◆ **Task prompt**: Copy each record exactly, word for word.

◆ **Entries supplied**:
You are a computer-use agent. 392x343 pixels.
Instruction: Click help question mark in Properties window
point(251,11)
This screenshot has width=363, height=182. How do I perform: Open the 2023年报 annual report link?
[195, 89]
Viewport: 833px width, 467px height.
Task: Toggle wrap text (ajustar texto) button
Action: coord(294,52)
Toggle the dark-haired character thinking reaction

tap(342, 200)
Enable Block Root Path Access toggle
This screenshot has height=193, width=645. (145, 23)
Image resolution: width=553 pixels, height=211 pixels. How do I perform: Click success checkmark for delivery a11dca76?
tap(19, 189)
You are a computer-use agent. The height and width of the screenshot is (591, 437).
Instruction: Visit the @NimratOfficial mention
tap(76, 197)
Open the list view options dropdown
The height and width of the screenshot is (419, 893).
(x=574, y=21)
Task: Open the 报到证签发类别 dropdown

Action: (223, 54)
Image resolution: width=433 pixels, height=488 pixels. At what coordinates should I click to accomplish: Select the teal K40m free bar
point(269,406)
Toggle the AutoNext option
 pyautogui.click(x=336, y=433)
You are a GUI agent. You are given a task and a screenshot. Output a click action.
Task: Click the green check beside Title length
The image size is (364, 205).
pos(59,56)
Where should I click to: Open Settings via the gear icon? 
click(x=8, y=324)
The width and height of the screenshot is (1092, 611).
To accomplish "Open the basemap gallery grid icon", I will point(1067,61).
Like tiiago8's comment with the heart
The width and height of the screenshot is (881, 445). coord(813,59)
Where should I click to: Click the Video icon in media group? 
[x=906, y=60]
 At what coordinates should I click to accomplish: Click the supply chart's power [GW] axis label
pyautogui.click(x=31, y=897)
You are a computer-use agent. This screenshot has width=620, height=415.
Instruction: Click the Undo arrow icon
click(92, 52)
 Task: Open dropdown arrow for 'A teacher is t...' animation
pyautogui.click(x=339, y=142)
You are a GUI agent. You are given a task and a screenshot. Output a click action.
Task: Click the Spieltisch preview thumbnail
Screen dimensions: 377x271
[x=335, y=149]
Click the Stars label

◆ **Written solution**:
You are a computer-use agent. 392x343 pixels.
Instruction: Click help question mark in Properties window
point(251,11)
This screenshot has width=363, height=182. How do I perform: Open the 2023年报 annual report link?
[195, 89]
Viewport: 833px width, 467px height.
Task: Toggle wrap text (ajustar texto) button
Action: coord(294,52)
Toggle the dark-haired character thinking reaction

tap(342, 200)
Enable Block Root Path Access toggle
This screenshot has height=193, width=645. (145, 23)
Image resolution: width=553 pixels, height=211 pixels. How do I perform: Click success checkmark for delivery a11dca76?
tap(19, 189)
You are a computer-use agent. The height and width of the screenshot is (591, 437).
Instruction: Visit the @NimratOfficial mention
tap(76, 197)
Open the list view options dropdown
The height and width of the screenshot is (419, 893).
(x=574, y=21)
Task: Open the 报到证签发类别 dropdown

Action: (223, 54)
Image resolution: width=433 pixels, height=488 pixels. At what coordinates should I click to accomplish: Select the teal K40m free bar
point(269,406)
Toggle the AutoNext option
 pyautogui.click(x=336, y=433)
You are a GUI agent. You are given a task and a screenshot. Output a click action.
Task: Click the green check beside Title length
The image size is (364, 205).
pos(59,56)
Where should I click to: Open Settings via the gear icon? 
click(x=8, y=324)
The width and height of the screenshot is (1092, 611).
To accomplish "Open the basemap gallery grid icon", I will point(1067,61).
Like tiiago8's comment with the heart
The width and height of the screenshot is (881, 445). coord(813,59)
Where should I click to: Click the Video icon in media group? 
[x=906, y=60]
 At what coordinates should I click to accomplish: Click the supply chart's power [GW] axis label
pyautogui.click(x=31, y=897)
You are a computer-use agent. This screenshot has width=620, height=415.
Instruction: Click the Undo arrow icon
click(92, 52)
 Task: Open dropdown arrow for 'A teacher is t...' animation
pyautogui.click(x=339, y=142)
You are a GUI agent. You are given a task and a screenshot. Output a click action.
Task: Click the Spieltisch preview thumbnail
Screen dimensions: 377x271
[x=335, y=149]
Click the Stars label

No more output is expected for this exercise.